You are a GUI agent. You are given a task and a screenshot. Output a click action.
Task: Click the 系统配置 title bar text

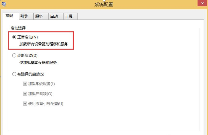click(x=104, y=4)
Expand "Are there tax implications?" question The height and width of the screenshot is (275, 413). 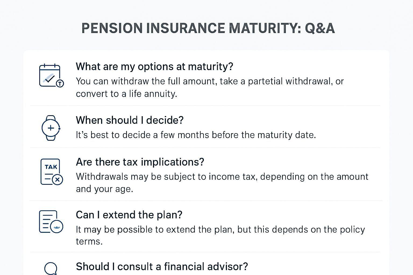click(140, 162)
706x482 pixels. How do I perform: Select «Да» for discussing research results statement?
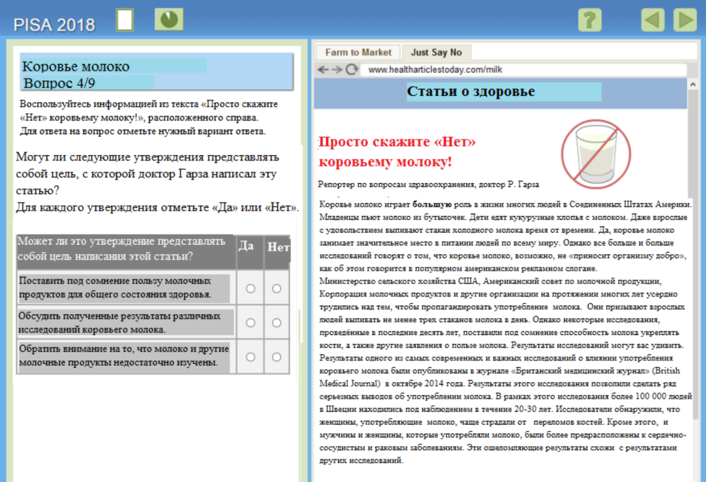point(250,323)
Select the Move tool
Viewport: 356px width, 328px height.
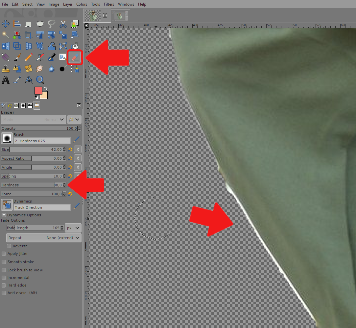[5, 23]
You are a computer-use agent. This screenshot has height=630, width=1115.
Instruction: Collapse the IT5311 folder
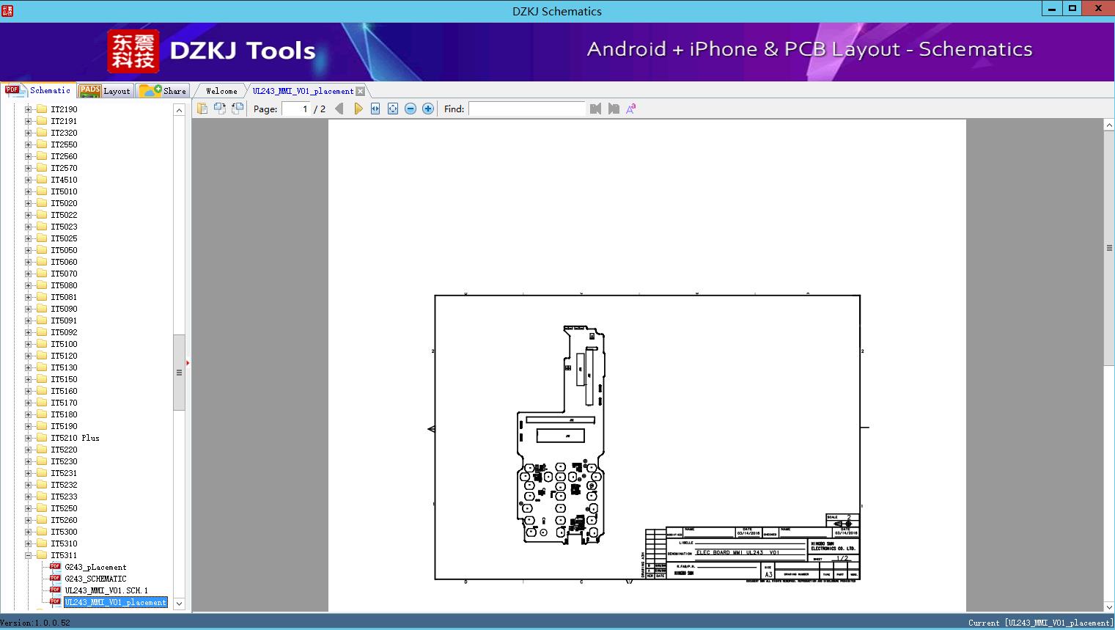(x=29, y=555)
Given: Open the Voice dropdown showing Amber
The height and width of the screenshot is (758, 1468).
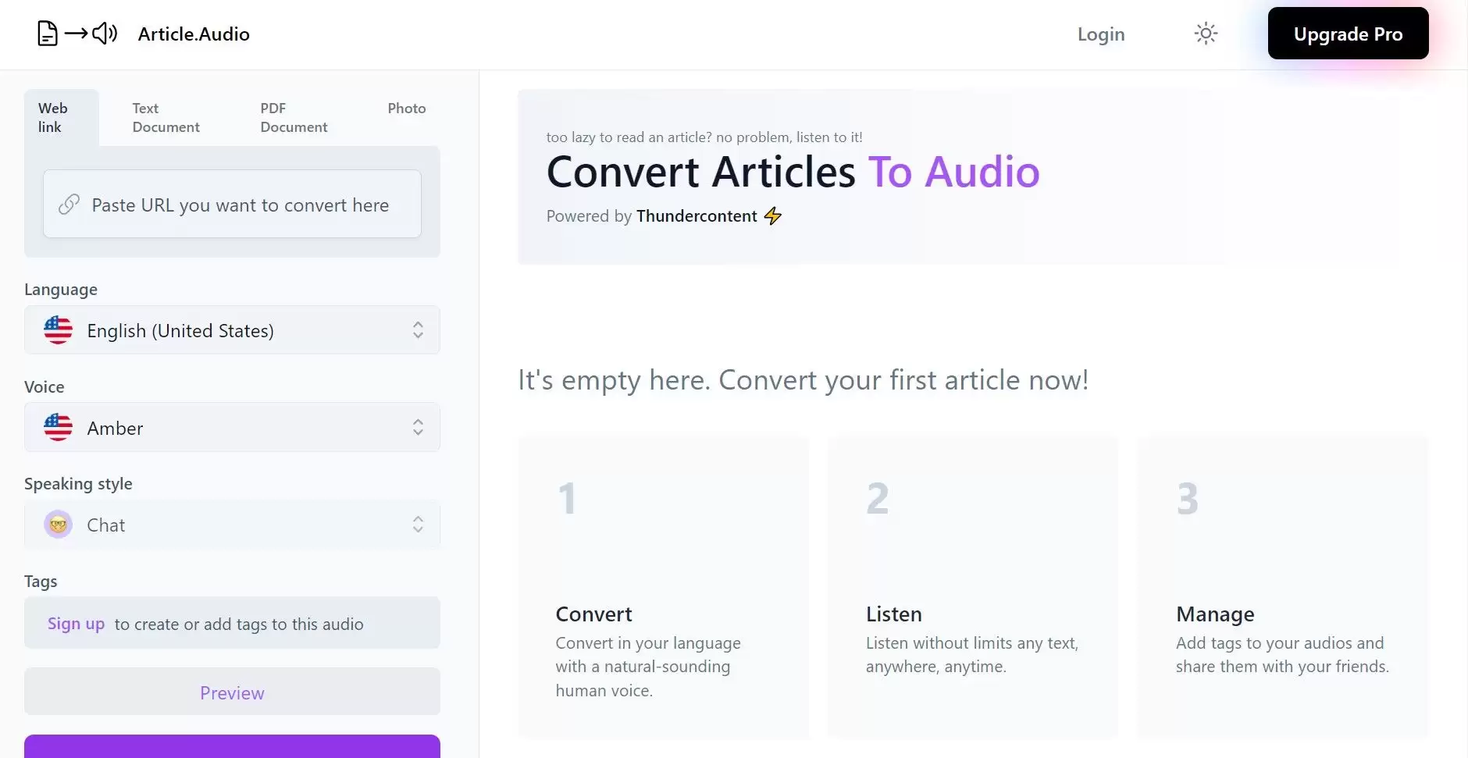Looking at the screenshot, I should (x=232, y=428).
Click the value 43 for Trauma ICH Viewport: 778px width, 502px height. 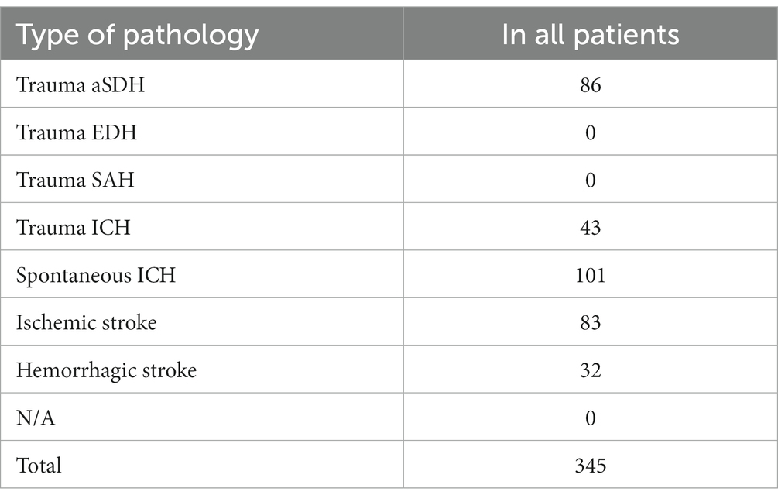coord(591,228)
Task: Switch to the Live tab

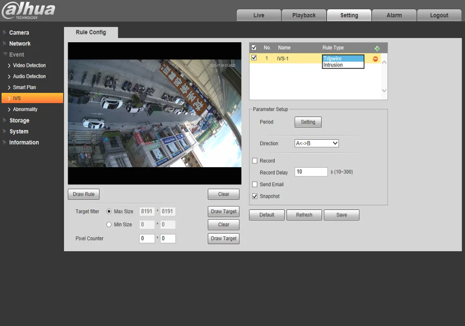Action: point(259,15)
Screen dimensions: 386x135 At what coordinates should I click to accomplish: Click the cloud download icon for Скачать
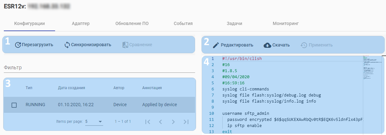pos(267,45)
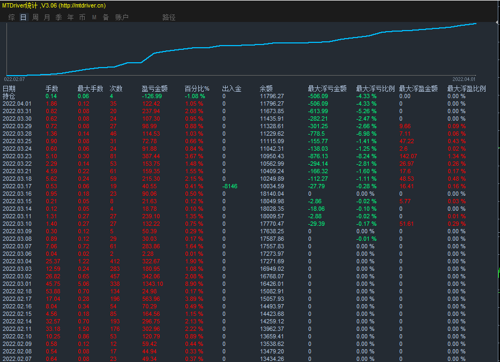Image resolution: width=500 pixels, height=362 pixels.
Task: Select the 币 currency view
Action: (x=82, y=17)
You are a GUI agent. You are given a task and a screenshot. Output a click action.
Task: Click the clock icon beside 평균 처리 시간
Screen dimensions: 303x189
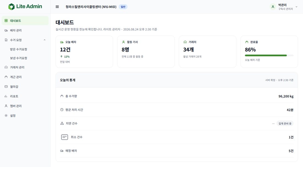coord(62,110)
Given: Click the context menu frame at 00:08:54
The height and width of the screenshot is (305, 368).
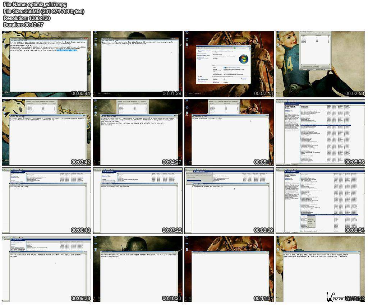Looking at the screenshot, I should pos(321,200).
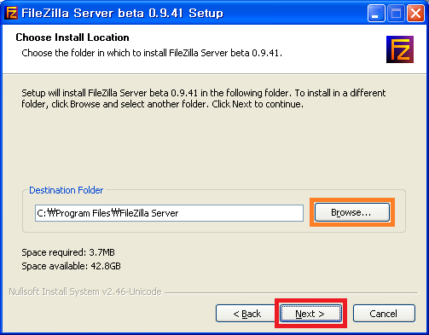Click the FileZilla logo in the header
This screenshot has height=335, width=429.
[400, 49]
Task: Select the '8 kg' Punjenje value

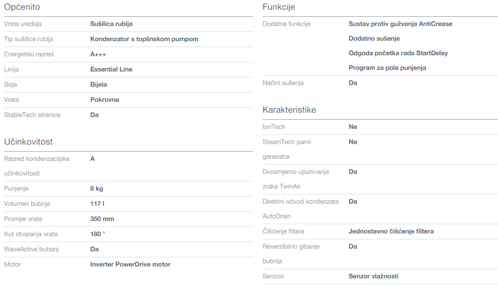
##############################
### WHAT THE EXERCISE ASKS:
Take the line that contains "Task: Click the clock icon beside 평균 처리 시간" as the first and the last line of the records as the end, and please quote those lines exactly, pictures omitted.

### YOUR SOLUTION:
Task: Click the clock icon beside 평균 처리 시간
Screen dimensions: 303x189
coord(62,110)
Given: Click the context menu frame at 00:08:54
The height and width of the screenshot is (305, 368).
Looking at the screenshot, I should pos(321,200).
Click the FileZilla logo in the header
This screenshot has height=335, width=429.
[400, 49]
Task: Select the '8 kg' Punjenje value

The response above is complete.